# [To-do list]
1) Answer these questions using the seminar abstract:
(a) In which compound does the abstract report evidence for a pressure-induced ferromagnetic quantum critical point?
(b) In which journal, volume and year was reference [2] published?
(c) Which reference is listed as unpublished, and for which line of study is the abstract citing it?
2) Reproduce the part of the seminar abstract that begins at the words "[1] Z. F. Weng" and stops after "126, 216406 (2021)".
— begin Selection —
Abstract:

In strongly correlated electron systems, a magnetic transition can be continuously suppressed to zero temperature upon applying a non-thermal parameter like pressure, magnetic field or doping, giving rise to a quantum critical point (QCP), around which unconventional superconductivity and non-Fermi liquid behavior may appear [1]. Over the past years, antiferromagnetic quantum criticality has been widely observed in various correlated systems. However, a ferromagnetic quantum critical point is usually avoided in a clean ferromagnetic system. Recently, we show clear evidence for a pressure-induced ferromagnetic quantum critical point and the associated strange behavior in the stoichiometric heavy fermion metal CeRh6Ge4 [2]. In this seminar, I will present our progresses on the studies of this compound, including the effect of pressure [2] and chemical doping [3], measurements of quantum oscillations [4], ARPES [5] and neutron scattering [6].

References:

[1] Z. F. Weng et al., Rep. Prog. Phys. 79, 094503 (2016).

[2] B. Shen et al., Nature 579, 51 (2020).

[3] Y. J. Zhang et al., unpublished.

[4] A. Wang et al., Science Bulletin 66, 1389 (2021)

[5] Y. Wu et al., PRL 126, 216406 (2021)

[6] J. W. Shu et al., PRB 104, L140411 (2021)
— end Selection —
— begin Listing —
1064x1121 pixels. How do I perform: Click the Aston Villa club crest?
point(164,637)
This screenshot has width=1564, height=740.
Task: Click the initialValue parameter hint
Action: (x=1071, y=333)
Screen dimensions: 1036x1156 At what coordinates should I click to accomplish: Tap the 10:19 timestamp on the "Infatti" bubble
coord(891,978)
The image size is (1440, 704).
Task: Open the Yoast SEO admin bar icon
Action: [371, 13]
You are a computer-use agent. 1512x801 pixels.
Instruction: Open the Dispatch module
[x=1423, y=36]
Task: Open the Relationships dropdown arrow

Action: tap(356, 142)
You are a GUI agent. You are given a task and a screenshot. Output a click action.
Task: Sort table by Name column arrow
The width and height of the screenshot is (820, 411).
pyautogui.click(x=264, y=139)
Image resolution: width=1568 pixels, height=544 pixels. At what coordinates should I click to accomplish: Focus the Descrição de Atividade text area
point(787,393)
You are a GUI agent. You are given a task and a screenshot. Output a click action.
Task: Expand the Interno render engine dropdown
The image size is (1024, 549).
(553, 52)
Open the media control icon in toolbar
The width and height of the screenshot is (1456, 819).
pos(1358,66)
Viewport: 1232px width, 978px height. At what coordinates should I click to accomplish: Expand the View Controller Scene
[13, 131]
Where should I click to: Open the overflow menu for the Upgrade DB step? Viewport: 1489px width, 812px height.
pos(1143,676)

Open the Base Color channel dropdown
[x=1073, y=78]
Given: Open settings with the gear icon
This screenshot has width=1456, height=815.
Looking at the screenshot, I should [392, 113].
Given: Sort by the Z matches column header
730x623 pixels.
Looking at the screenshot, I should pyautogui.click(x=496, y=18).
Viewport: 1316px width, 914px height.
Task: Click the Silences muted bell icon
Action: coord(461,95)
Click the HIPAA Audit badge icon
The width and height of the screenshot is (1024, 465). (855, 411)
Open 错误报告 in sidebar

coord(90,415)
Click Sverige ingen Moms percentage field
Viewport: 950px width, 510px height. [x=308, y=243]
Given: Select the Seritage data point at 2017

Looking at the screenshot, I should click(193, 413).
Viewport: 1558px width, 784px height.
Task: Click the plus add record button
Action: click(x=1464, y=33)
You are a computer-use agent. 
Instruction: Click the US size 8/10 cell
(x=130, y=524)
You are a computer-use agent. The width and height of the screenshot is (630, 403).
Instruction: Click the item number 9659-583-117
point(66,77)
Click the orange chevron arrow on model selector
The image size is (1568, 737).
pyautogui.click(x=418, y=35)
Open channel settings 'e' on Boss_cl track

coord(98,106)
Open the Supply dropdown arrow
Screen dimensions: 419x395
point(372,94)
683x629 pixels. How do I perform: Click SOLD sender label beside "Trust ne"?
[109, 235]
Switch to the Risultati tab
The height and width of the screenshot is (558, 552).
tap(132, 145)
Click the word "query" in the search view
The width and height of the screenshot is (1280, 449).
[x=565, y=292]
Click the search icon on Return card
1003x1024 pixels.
— end Listing —
# [Set of answers]
1)
(a) CeRh6Ge4, a stoichiometric heavy fermion metal.
(b) Nature, volume 579, 2020.
(c) Reference [3], by Y. J. Zhang et al., cited for the effect of chemical doping.

2)
[1] Z. F. Weng et al., Rep. Prog. Phys. 79, 094503 (2016).

[2] B. Shen et al., Nature 579, 51 (2020).

[3] Y. J. Zhang et al., unpublished.

[4] A. Wang et al., Science Bulletin 66, 1389 (2021)

[5] Y. Wu et al., PRL 126, 216406 (2021)